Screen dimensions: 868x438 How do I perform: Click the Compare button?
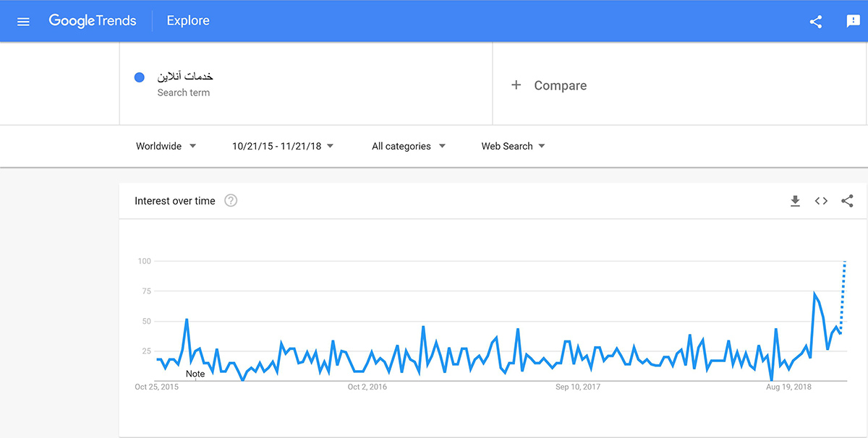point(560,85)
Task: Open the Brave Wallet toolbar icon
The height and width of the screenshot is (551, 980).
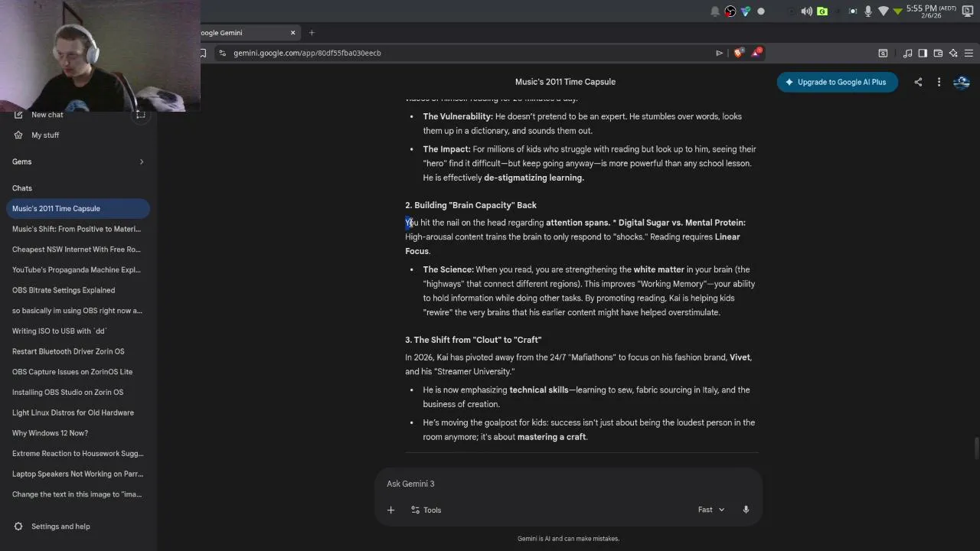Action: (x=938, y=53)
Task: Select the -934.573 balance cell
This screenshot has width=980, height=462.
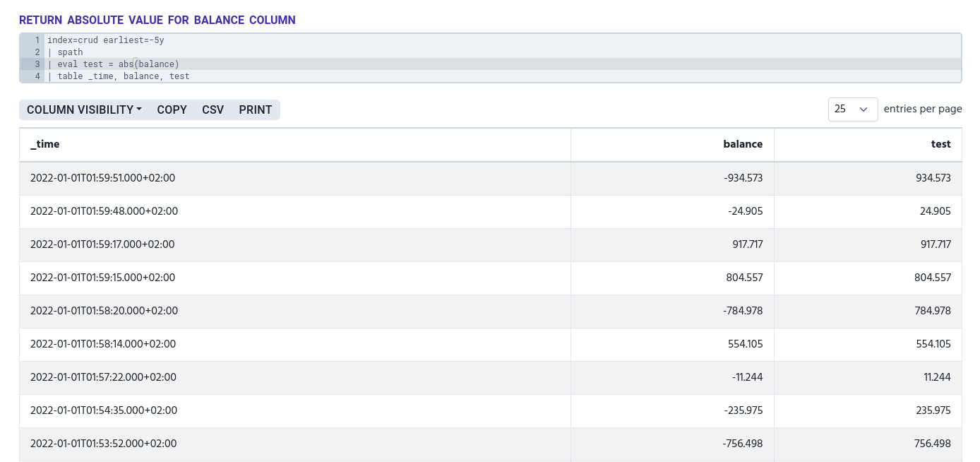Action: coord(743,178)
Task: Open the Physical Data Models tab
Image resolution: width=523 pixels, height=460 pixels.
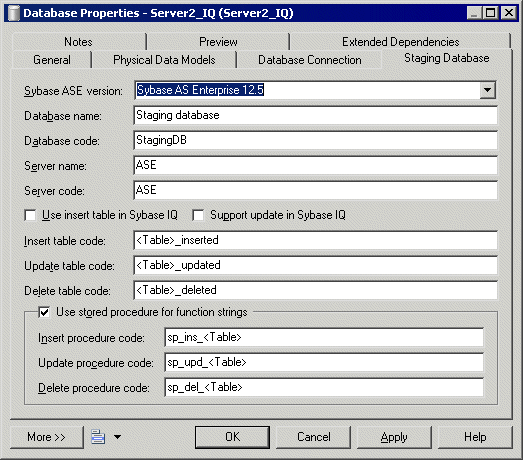Action: pyautogui.click(x=164, y=60)
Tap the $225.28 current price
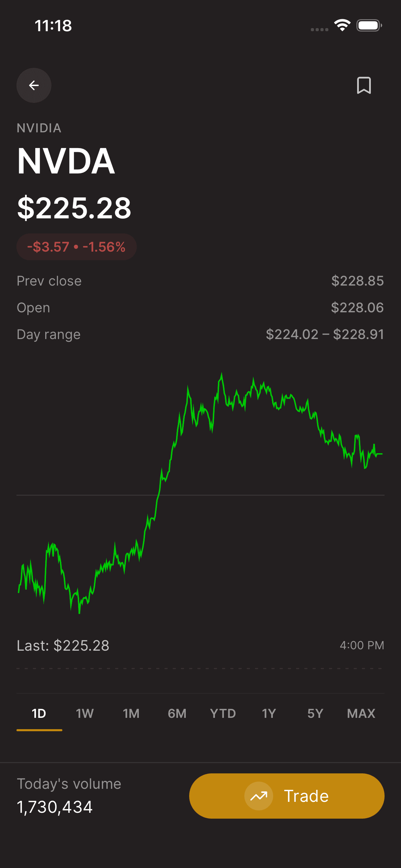This screenshot has width=401, height=868. coord(74,208)
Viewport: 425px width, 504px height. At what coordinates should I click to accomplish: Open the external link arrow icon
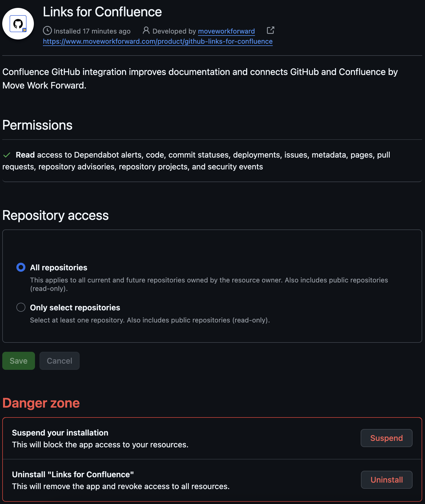(270, 30)
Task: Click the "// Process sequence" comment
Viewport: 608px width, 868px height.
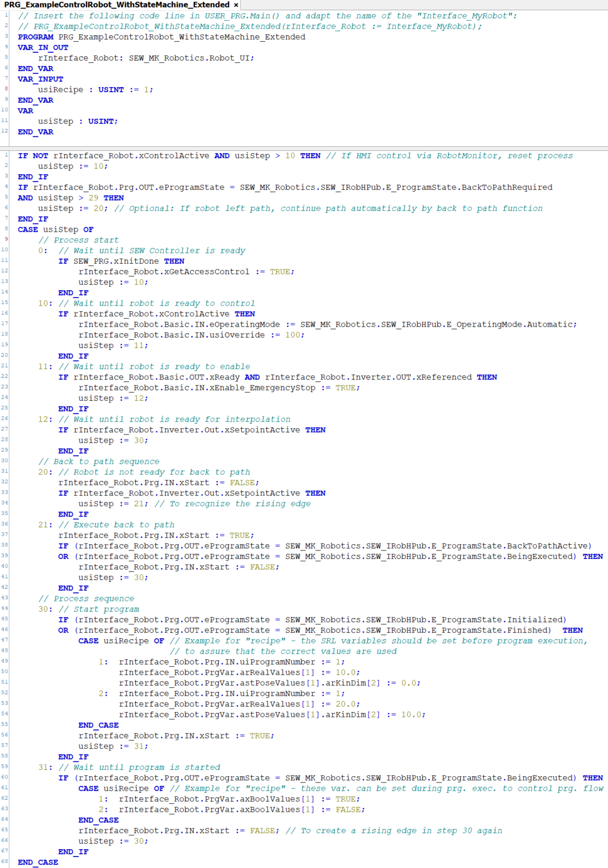Action: tap(86, 599)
+++
Your copy should start at the line with "Image resolution: width=523", stop at the last line of the listing above, match exactly, and contain no pictures.

▶ RESULT OF THE EXERCISE:
Image resolution: width=523 pixels, height=460 pixels.
Action: pyautogui.click(x=164, y=60)
Tap the $225.28 current price
This screenshot has width=401, height=868. coord(74,208)
Viewport: 425px width, 504px height. At what coordinates should I click to accomplish: Open the external link arrow icon
(270, 30)
Task: Click the "// Process sequence" comment
Viewport: 608px width, 868px height.
Action: tap(86, 599)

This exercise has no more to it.